§ **EXTRACT TO READ**
-*-
The system may further comprise: a signal processing module arranged to analyse data generated by the detection system in order to detect the passage of the body across the at least part of the portion of the volume.
The signal processing module may be arranged to detect a track pattern corresponding to the passage of the body.
The detection system may be a wireless object detector arranged to detect an echo from a transmitted probe signal.
The detection system may be arranged to measure range of the object over time.
The video imaging apparatus may comprise a camera. The camera may be an infrared camera.
The detection system may comprise a radar detector module.
The system may further comprise: a trajectory determination module arranged to analyse the passage of the body and to identify a location within the monitored volume from which the passage of the body started.
The location within the monitored volume may be a two-dimensional location.
The monitoring station apparatus may comprise the trajectory determination module. The trajectory determination module may be supported by a processing resource of the monitoring station apparatus.
The passage of the body across the at least part of the portion of the volume may be a falling body.
The passage of the body across the at least part of the portion of the volume may be a climbing body.
The monitoring station apparatus may be arranged to receive location data and to determine a location at which the passage of the body was detected.
The location may be expressed in terms of the infrastructure of the vessel, for example: ship side, ship sector, deck level and/or cabin number.
The location may correspond to GNSS coordinates.
The system may further comprise: a water current monitoring apparatus; wherein the monitoring station apparatus may be operably coupled to the water current monitoring apparatus and arranged to obtain an indication of a prevailing water current when the passage of the body was detected.
The monitoring station apparatus may be arranged to record a time at which the passage of the body is detected and/or the monitoring module may be arranged to record a time at which the passage of the body is detected.
The monitoring module may be arranged to generate an alert message in response to detection of the passage of the body.
The monitoring station apparatus may provide a video playback capability to review the video data at least in respect of the period of time in respect of the detection of the passage of the body.
The water current monitoring apparatus may comprise a high resolution radar and an automatic pan and/or tilt camera for tracking a floating body on the sea surface.
The camera may be arranged to follow the floating body in response to data generated by the radar. The vessel may comprise a safety device deployment apparatus for deploying a lifesaving ring in response to the alarm.
-*-
§ **STATED GOAL 1**
Copy the records word for word, starting at the first line of the records and ending at the line containing "Copyright (173, 101)", with both of those lines included.
-*-
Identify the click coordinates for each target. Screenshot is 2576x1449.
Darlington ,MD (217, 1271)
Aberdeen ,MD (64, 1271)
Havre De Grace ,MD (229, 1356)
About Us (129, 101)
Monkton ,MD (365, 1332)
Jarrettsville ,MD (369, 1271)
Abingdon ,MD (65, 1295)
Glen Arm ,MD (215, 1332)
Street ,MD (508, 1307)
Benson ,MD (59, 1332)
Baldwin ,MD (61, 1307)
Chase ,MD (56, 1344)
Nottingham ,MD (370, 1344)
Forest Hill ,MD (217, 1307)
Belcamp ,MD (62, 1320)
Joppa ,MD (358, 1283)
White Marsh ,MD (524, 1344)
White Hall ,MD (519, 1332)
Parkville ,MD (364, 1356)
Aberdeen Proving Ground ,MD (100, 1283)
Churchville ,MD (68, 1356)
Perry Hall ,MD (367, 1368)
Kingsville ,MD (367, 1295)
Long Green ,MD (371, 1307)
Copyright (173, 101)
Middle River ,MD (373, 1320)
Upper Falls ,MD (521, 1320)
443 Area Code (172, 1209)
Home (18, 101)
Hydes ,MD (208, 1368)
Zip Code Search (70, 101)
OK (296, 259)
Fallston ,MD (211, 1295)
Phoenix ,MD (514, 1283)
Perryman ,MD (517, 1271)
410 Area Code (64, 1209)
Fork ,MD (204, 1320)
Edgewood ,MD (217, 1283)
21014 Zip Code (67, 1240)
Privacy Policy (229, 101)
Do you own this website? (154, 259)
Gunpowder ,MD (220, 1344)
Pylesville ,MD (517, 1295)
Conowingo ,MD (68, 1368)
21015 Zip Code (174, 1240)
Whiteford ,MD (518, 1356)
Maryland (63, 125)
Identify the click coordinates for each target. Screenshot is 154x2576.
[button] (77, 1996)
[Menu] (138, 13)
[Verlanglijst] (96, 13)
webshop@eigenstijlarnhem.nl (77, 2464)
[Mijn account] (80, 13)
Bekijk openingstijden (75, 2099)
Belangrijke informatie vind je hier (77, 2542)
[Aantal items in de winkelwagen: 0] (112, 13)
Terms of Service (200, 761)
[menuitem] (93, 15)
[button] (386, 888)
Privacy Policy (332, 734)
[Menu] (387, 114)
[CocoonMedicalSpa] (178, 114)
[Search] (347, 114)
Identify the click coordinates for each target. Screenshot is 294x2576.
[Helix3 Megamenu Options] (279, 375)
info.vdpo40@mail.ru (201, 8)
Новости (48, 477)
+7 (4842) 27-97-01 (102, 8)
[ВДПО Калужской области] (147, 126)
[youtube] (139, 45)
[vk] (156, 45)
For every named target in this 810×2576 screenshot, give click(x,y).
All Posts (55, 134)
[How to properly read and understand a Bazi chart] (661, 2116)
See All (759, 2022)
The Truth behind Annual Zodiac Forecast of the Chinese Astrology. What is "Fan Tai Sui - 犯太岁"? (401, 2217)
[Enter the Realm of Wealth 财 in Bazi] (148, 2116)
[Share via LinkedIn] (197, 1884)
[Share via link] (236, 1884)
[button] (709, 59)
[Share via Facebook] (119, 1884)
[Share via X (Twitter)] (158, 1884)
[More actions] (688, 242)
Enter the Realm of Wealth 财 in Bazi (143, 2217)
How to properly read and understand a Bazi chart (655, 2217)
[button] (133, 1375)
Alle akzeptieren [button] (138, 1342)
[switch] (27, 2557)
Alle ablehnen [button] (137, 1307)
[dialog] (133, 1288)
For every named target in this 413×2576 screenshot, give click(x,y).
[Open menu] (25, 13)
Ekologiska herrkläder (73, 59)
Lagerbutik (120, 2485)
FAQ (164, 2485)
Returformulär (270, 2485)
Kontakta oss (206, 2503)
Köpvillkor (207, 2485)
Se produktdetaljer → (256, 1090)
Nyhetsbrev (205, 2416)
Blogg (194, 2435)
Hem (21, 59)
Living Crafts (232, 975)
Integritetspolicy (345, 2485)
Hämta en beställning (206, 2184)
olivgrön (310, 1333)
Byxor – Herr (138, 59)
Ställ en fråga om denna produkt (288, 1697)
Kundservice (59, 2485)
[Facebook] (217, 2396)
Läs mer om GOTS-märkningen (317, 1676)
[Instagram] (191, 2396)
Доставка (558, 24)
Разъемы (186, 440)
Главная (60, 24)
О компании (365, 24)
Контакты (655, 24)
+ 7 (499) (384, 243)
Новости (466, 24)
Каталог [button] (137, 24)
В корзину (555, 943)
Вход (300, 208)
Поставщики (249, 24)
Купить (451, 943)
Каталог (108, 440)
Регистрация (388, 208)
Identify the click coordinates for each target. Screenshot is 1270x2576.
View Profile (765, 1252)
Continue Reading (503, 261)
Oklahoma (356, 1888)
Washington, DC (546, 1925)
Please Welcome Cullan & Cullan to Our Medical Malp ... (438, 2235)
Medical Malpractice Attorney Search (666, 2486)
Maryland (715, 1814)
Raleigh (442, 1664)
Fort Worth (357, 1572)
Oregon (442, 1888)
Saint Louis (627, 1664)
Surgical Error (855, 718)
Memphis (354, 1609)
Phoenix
-*-
§ **STATED GOAL 2**
Shorten the paragraph of the body-detection excerpt that begins "The system may further comprise: a water current monitoring apparatus" and keep its main facts.

§ **EXPECTED OUTPUT 1**
Identify the click coordinates for each target. Screenshot is 2576x1449.
Darlington ,MD (217, 1271)
Aberdeen ,MD (64, 1271)
Havre De Grace ,MD (229, 1356)
About Us (129, 101)
Monkton ,MD (365, 1332)
Jarrettsville ,MD (369, 1271)
Abingdon ,MD (65, 1295)
Glen Arm ,MD (215, 1332)
Street ,MD (508, 1307)
Benson ,MD (59, 1332)
Baldwin ,MD (61, 1307)
Chase ,MD (56, 1344)
Nottingham ,MD (370, 1344)
Forest Hill ,MD (217, 1307)
Belcamp ,MD (62, 1320)
Joppa ,MD (358, 1283)
White Marsh ,MD (524, 1344)
White Hall ,MD (519, 1332)
Parkville ,MD (364, 1356)
Aberdeen Proving Ground ,MD (100, 1283)
Churchville ,MD (68, 1356)
Perry Hall ,MD (367, 1368)
Kingsville ,MD (367, 1295)
Long Green ,MD (371, 1307)
Copyright (173, 101)

§ **EXPECTED OUTPUT 2**
The system may also include a water current monitoring apparatus. The monitoring station apparatus may be coupled to it so that it can obtain the prevailing water current at the moment the body's passage is detected.